In the data below, find each line carrying the string "screenshot" and copy it out.

Collected data entries:
┌──

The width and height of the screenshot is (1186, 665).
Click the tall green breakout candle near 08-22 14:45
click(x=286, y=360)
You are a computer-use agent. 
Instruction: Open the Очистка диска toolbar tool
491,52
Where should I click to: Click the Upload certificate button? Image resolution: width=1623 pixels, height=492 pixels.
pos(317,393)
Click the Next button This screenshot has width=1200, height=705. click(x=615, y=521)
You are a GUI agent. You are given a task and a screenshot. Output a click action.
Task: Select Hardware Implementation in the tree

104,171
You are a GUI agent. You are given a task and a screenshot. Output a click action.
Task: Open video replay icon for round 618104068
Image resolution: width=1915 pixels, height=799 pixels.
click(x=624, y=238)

└──

* [EXERCISE SOLUTION]
The width and height of the screenshot is (1186, 665).
Click the Next button This screenshot has width=1200, height=705. click(x=615, y=521)
You are a GUI agent. You are given a task and a screenshot. Output a click action.
You are a GUI agent. You are given a task and a screenshot. Output a click action.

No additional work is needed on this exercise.